SOURCE DOCUMENT:
Rates are expressed in the figures and text as micromoles per kilogram lean body mass per min. Rates of glucose appearance and disappearance and endogenous glucose production were calculated using the steady-state equations of Steele et al. (22) as previously described (19). Rates of gluconeogenesis were calculated either by multiplying the plasma C5-to-C2 glucose ratio by endogenous glucose production or plasma C5 glucose–to–2H2O ratio by the total rate of glucose appearance (2). Glycogenolysis was calculated by subtracting the rate of gluconeogenesis from endogenous glucose production. The results from the diabetic subjects have previously been published, in part, elsewhere (19).

Statistical analysis.

Data in the text and figures are expressed as means ± SEM. Student's paired t test was used to determine whether rates calculated using the plasma C5-to-C2 glucose ratio differed from those calculated using the plasma C5 glucose/2H2O ratio. A P value <0.05 was considered statistically significant.

RESULTS

Plasma glucose and insulin concentrations.

Plasma glucose concentrations (supplemental Fig. 1 in the nondiabetic and diabetic subjects averaged 5.31 ± 0.16 and 5.41 ± 0.10 mmol/l, respectively, before the clamp and did not change during the clamp. Plasma insulin concentrations in the nondiabetic and diabetic subjects averaged 31 ± 4 and 178 ± 41 pmol/l, respectively, before the clamp and increased to 177 ± 11 and 203 ± 14 pmol/l during the clamp.

Glucose infusion rate required to maintain euglycemia and [3-3H] glucose specific activity.

The glucose infusion rate required to maintain euglycemia increased in both groups during the first 4 h of the clamp and plateaued thereafter. The glucose infusion rate required to maintain euglycemia during the final hour of study was higher (P < 0.01) in the nondiabetic than in the diabetic subjects (45.9 ± 3.6 vs. 21.9 ± 5.6 μmol · kg−1 · min−1, respectively). Plasma [3-3H] glucose specific activity remained constant in both groups during the clamp, enabling accurate measurement of glucose turnover (supplemental Fig. 2).

FIG. 2.

FIG. 2.

Plasma enrichment of 2H2O, C2 glucose, and C5 glucose observed in the nondiabetic and diabetic subjects. An insulin infusion was started at time zero.

Glucose disappearance and endogenous glucose production.

Glucose disappearance increased in both groups during the first 4 h of the clamp and remained unchanged thereafter. In contrast, endogenous glucose production was maximally suppressed in both groups within 3 hours. Glucose disappearance during the final hour of study was higher (P < 0.01) in the nondiabetic than diabetic subjects, whereas endogenous glucose production did not differ between groups (Fig. 1).

FIG. 1.

FIG. 1.

WHAT YOU NEED TO DO:
**a)** In the study text, can you condense the paragraph beginning "The glucose infusion rate required to maintain euglycemia increased" into a short bulleted list that keeps its main facts?
**b)** Copy out word for word the passage of the study text between "Plasma glucose and" and "pmol/l during the clamp.", inclusive.

RECORD EXCERPTS:
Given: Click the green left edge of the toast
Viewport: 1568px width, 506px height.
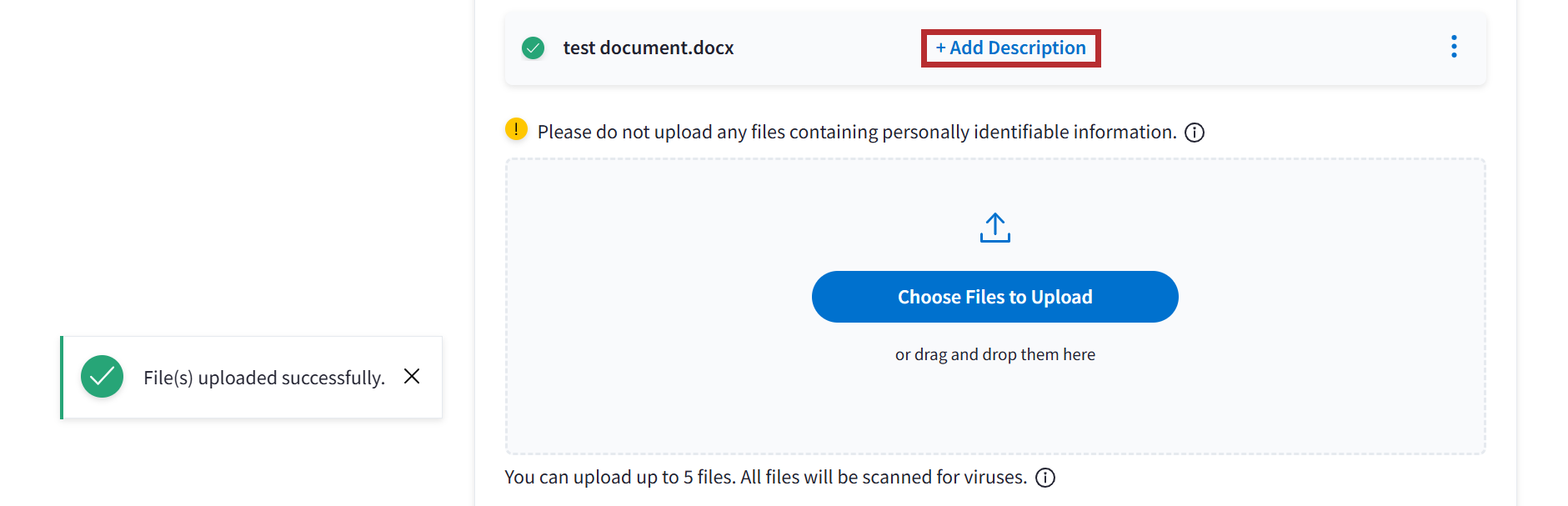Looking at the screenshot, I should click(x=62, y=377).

==

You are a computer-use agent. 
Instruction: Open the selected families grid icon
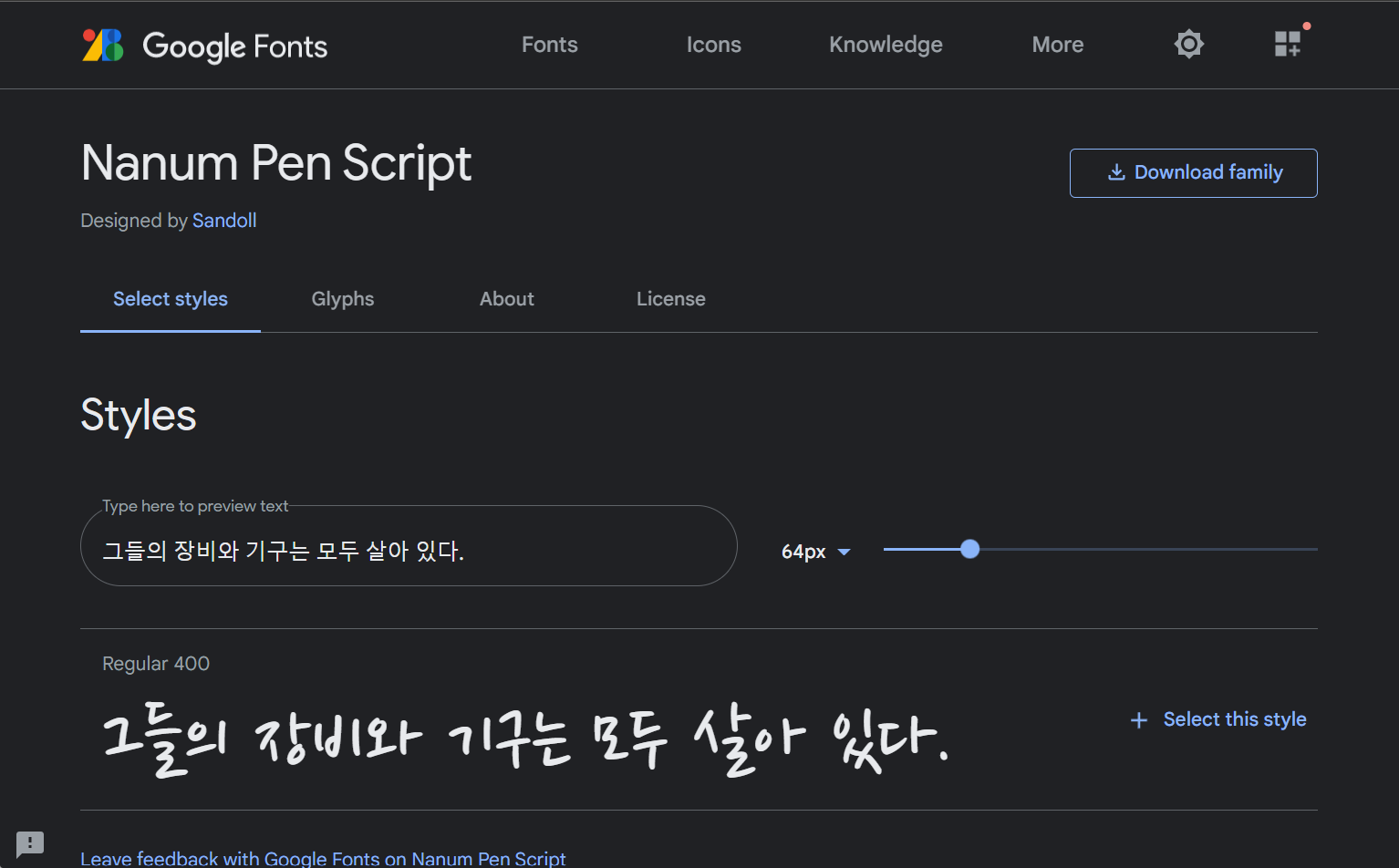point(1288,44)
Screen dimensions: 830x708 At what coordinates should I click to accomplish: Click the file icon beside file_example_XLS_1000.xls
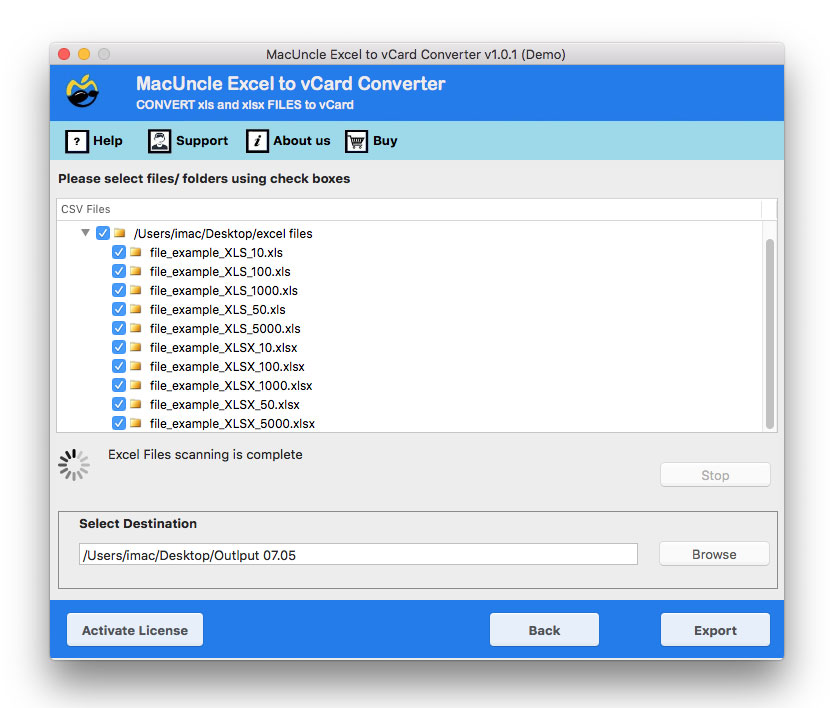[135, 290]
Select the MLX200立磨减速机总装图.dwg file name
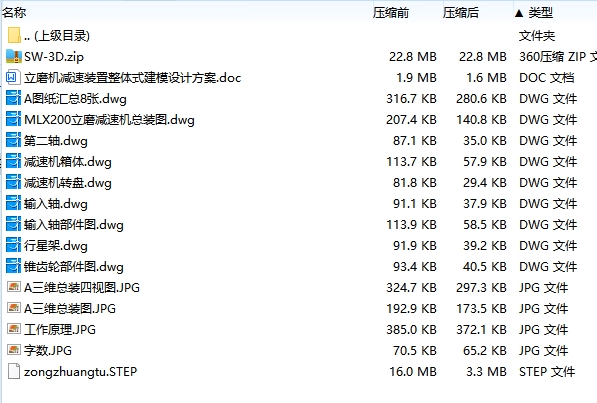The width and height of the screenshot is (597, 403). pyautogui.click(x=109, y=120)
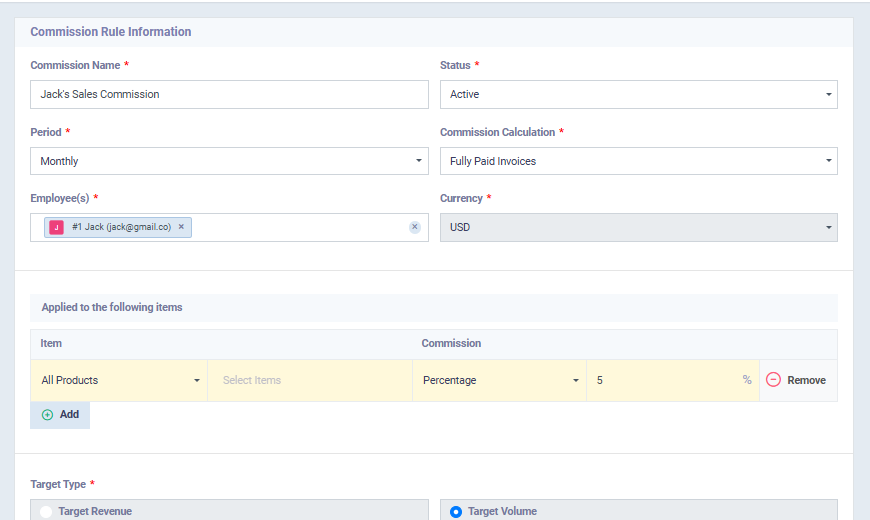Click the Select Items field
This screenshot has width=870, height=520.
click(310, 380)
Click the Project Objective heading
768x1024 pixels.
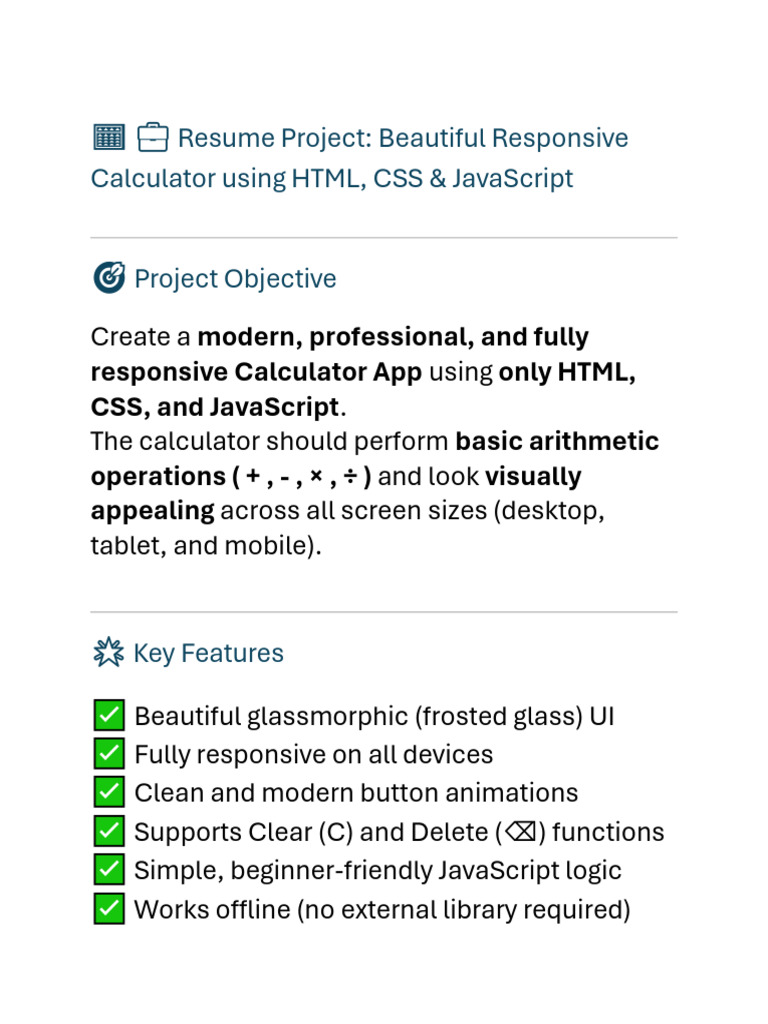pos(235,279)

RESPONSES BY ITEM NUMBER:
**a)**
- In both groups, the glucose infusion rate needed to maintain euglycemia rose over the first 4 h of the clamp and then plateaued.
- In the final hour, this rate was higher in the nondiabetic than in the diabetic subjects (45.9 ± 3.6 vs. 21.9 ± 5.6 μmol · kg−1 · min−1; P < 0.01).
- Plasma [3-3H] glucose specific activity stayed constant in both groups during the clamp, which allowed accurate measurement of glucose turnover.

**b)**
Plasma glucose and insulin concentrations.

Plasma glucose concentrations (supplemental Fig. 1 in the nondiabetic and diabetic subjects averaged 5.31 ± 0.16 and 5.41 ± 0.10 mmol/l, respectively, before the clamp and did not change during the clamp. Plasma insulin concentrations in the nondiabetic and diabetic subjects averaged 31 ± 4 and 178 ± 41 pmol/l, respectively, before the clamp and increased to 177 ± 11 and 203 ± 14 pmol/l during the clamp.